Banal nationalism refers to the everyday representations of the nation which build a shared sense of national belonging amongst humans, a sense of tribalism through
national identity.
The term is derived from English academic, Michael Billig's 1995 book of the same name and is intended to be understood critically. Billig's book has been described as 'the fourth most cited work on nationalism ever published'. Billig devised the concept of 'banal nationalism' to highlight the routine and often unnoticed ways that established nation-states are reproduced from day to day. The concept has been highly influential, particularly within the discipline of political geography, with continued academic interest since the book's publication in 1995. Today the term is used primarily in academic discussion of identity formation, geopolitics, and the nature of nationalism in contemporary political culture.

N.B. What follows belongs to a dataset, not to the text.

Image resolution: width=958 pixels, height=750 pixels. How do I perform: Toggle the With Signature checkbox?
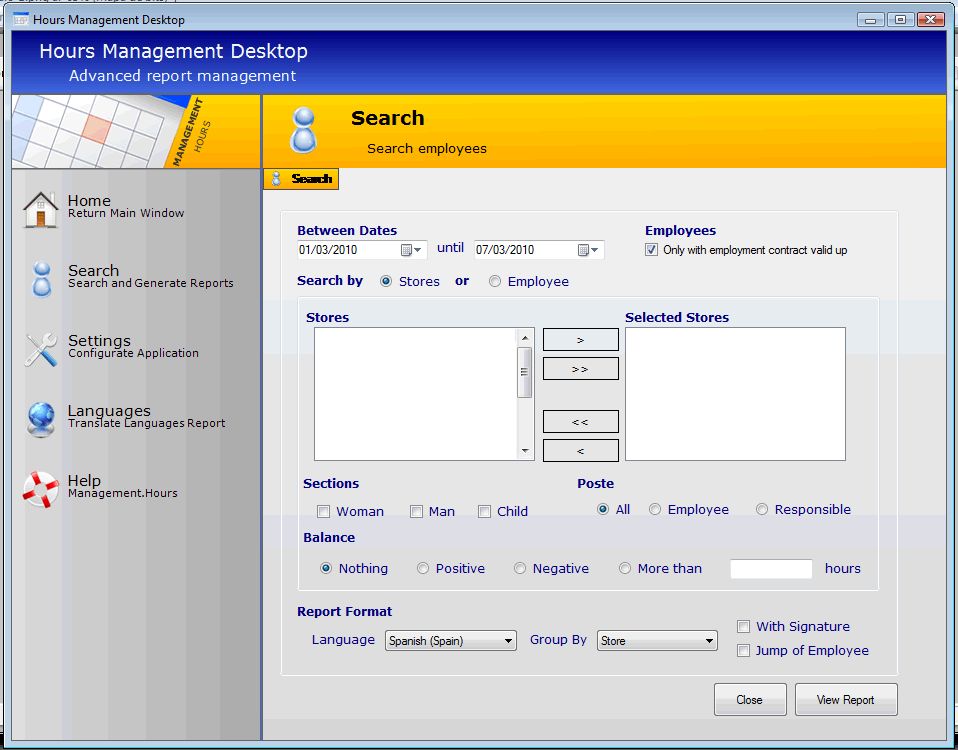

Examples of banal nationalism include the use of flags in everyday contexts, sporting events, national songs, symbols on money, popular expressions and turns of phrase, patriotic clubs,  the use of implied togetherness in the national press, for example, the use of terms such as  prime minister,  weather,  team, and divisions into "domestic" and "international" news. Many of these symbols are most effective because of their constant repetition, and almost subliminal nature. Banal nationalism is often created via state institutions such as schools.

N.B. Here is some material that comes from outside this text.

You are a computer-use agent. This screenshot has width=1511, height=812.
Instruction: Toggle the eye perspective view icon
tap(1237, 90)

It can contribute to bottom-up processes of nation-building.

Michael Billig's primary purpose in coining the term was to clearly differentiate everyday, endemic nationalism from extremist variants. He argued that the academic and journalistic focus on extreme nationalists, independence movements, and xenophobes in the 1980s and 1990s obscured the strength of contemporary nationalism, by implying that nationalism was a fringe ideology rather than a dominant theme in contemporary political culture. Billig noted the almost unspoken assumption of the utmost importance of the nation in political discourse of the time, for example in the calls to protect Kuwait during the 1991 Gulf War, or to take action in USA after 9/11. He argues that the "hidden" nature of modern nationalism makes it a very powerful ideology, partially because it remains largely unexamined and unchallenged, yet remains the basis for powerful political movements, and most political violence in the world today. Banal nationalism should not be thought of as a weak form of nationalism, but the basis for "dangerous nationalisms". However, in earlier times, calls to the "nation" were not as important, when religion, monarchy or family might have been invoked more successfully to mobilize action. He also uses the concept to dispute post-modernist claims that the nation-state is in decline, noting particularly the continued hegemonic power of American nationalism.